An investigational polymerase chain reaction (PCR) test that detects the presence of a viral gene in Lyme disease–causing bacteria can distinguish between early and late infection, according to the results of a study that the authors describe as "systematic and comprehensive."

"The current way of diagnosing Lyme disease is struggling to reflect the 'true' incidence of Lyme disease," study investigator Jinyu Shan, PhD, said in an interview with Medscape Medical News. Although there are tests for Lyme disease approved by the US Food and Drug Administration, they are based on the development of antibodies in the blood, and the problem is that antibodies might not develop until several weeks after an infection.

Diagnosis therefore still relies heavily on the clinician's experience. There are often tell-tale signs — such as a 'bullseye' skin rash or having been to an area known to be infested with ticks that carry Lyme disease — but this might not always be the case.

For the new test, "we're not targeting bacteria. We're targeting bacteriophages," said Shan, a research fellow in the Department of Genetics and Genome Biology at the University of Leicester, United Kingdom.

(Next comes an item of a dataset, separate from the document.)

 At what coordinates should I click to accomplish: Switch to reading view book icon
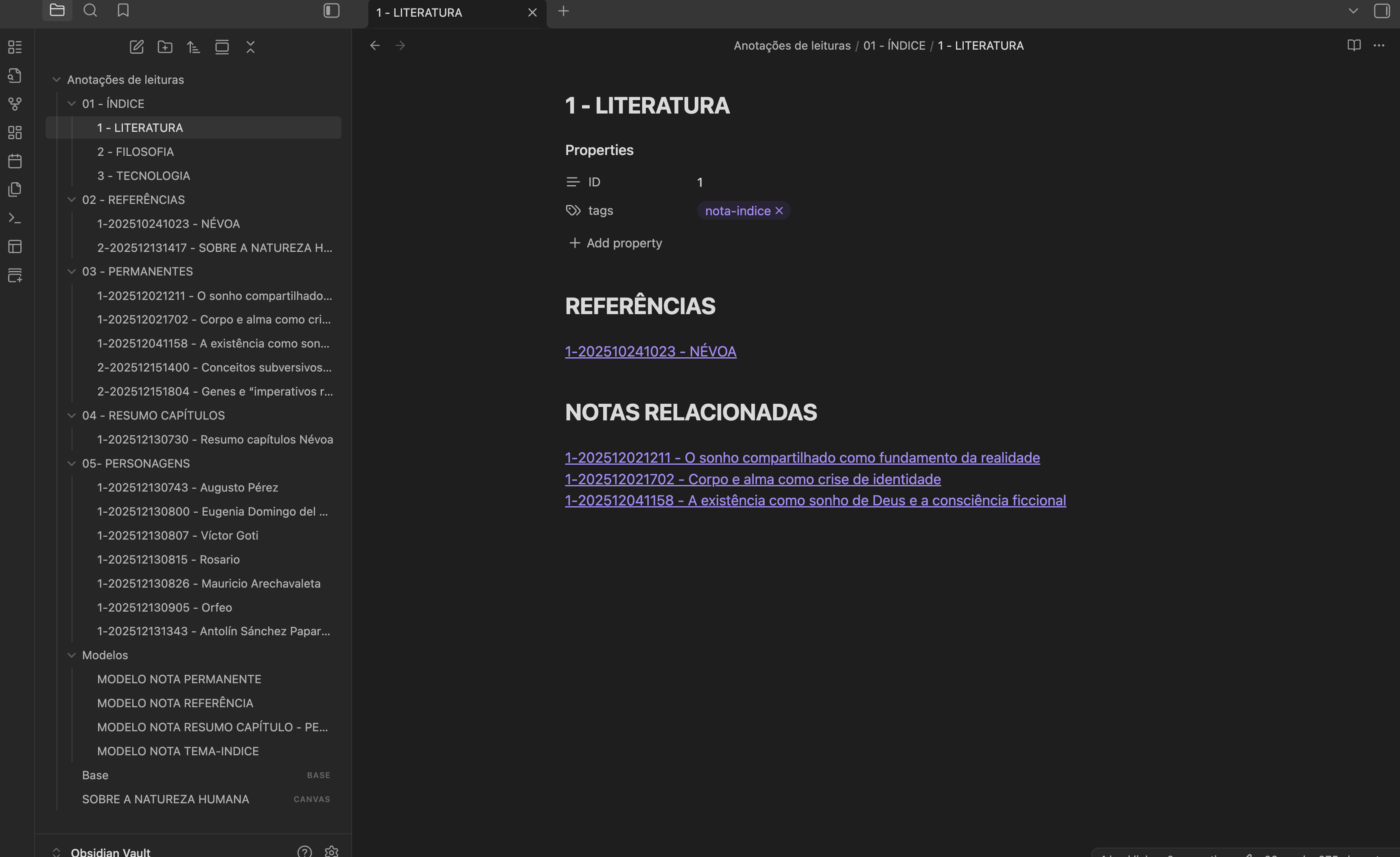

Fortunately, there's high correlation between the presence of the bacteriophage terminase large subunit (terL) gene and the presence Borrelia burgdorferi, the spirochete that causes Lyme disease. "If you find the bacteriophages, the bacteria are there," said Shan.

Importantly, there are ten times more bacteriophages compared to the bacteria, so you have a lot more targets," he added.

Although the novel test still needs evaluation in a clinical trial, it could represent a "step-change" in the detection of Lyme disease, Shan and associates suggest in their report published in Frontiers in Microbiology.